** Exercise details **
What lines of the data below hold the string "computer"? Copy each one.

**** Information ****

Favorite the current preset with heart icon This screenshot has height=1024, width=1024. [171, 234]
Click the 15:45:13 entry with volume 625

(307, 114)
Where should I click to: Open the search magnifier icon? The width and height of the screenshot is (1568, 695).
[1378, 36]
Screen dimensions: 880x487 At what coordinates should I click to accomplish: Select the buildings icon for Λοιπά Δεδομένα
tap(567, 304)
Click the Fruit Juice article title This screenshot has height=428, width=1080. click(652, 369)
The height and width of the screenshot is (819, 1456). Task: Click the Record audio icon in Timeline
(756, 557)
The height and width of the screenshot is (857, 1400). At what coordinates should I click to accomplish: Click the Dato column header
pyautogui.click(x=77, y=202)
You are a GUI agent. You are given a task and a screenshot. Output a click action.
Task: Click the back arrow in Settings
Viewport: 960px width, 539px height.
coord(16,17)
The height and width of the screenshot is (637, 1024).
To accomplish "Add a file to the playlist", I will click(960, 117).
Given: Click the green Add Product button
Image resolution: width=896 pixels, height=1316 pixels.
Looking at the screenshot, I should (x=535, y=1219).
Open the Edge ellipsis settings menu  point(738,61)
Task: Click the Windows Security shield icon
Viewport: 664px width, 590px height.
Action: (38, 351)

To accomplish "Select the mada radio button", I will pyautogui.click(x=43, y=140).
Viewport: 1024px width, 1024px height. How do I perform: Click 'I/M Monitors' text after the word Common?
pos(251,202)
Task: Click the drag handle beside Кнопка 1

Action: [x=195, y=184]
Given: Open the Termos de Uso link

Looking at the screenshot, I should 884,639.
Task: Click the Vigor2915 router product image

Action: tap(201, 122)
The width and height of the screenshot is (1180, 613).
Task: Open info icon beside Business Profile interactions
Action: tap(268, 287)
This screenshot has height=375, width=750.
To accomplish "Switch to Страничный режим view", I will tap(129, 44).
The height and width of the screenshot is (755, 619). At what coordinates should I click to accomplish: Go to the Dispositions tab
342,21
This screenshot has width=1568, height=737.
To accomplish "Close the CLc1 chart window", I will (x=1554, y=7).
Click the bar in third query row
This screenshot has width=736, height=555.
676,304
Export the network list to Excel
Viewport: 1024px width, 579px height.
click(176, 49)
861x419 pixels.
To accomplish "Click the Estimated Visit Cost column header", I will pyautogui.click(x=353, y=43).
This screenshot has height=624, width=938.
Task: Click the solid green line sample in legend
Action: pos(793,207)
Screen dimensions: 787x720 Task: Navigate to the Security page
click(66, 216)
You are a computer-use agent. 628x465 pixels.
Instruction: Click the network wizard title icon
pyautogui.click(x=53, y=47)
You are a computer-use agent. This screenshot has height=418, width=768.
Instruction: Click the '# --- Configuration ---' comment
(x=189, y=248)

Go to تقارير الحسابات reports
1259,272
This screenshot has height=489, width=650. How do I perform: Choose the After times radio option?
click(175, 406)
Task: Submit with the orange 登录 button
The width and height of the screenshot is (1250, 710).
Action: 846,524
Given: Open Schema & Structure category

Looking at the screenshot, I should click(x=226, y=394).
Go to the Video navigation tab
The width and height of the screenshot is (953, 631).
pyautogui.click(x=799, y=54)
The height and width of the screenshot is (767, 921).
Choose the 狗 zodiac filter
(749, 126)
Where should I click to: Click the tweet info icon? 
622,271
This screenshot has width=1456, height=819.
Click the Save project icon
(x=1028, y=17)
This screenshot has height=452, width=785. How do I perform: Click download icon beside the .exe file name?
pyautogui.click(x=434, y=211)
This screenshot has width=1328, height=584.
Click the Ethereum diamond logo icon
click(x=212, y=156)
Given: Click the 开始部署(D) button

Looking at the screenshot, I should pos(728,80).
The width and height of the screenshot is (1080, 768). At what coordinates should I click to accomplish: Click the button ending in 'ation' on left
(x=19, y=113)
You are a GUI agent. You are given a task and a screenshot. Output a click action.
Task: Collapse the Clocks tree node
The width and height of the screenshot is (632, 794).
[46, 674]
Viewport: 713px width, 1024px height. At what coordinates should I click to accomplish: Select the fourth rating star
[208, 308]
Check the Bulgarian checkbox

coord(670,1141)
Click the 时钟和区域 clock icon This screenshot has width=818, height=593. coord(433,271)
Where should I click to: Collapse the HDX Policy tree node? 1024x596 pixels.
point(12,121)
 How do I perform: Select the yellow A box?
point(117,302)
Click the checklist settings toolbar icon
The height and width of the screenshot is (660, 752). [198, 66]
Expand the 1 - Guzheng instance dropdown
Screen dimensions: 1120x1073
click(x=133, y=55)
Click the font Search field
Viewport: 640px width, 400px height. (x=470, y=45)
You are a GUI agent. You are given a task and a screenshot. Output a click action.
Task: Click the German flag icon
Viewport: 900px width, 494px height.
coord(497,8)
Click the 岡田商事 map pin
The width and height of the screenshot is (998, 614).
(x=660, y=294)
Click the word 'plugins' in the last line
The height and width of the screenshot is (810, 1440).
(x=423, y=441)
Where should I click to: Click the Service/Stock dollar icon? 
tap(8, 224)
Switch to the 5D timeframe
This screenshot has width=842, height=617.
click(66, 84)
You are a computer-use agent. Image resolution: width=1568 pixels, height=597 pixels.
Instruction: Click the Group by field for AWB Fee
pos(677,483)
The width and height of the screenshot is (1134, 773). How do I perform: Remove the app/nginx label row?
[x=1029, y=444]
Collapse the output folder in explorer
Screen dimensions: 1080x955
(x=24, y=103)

****

** Response area **
You are a computer-use agent. 628x465 pixels.
You are a computer-use agent. This screenshot has height=418, width=768.
You are a computer-use agent. Image resolution: width=1568 pixels, height=597 pixels.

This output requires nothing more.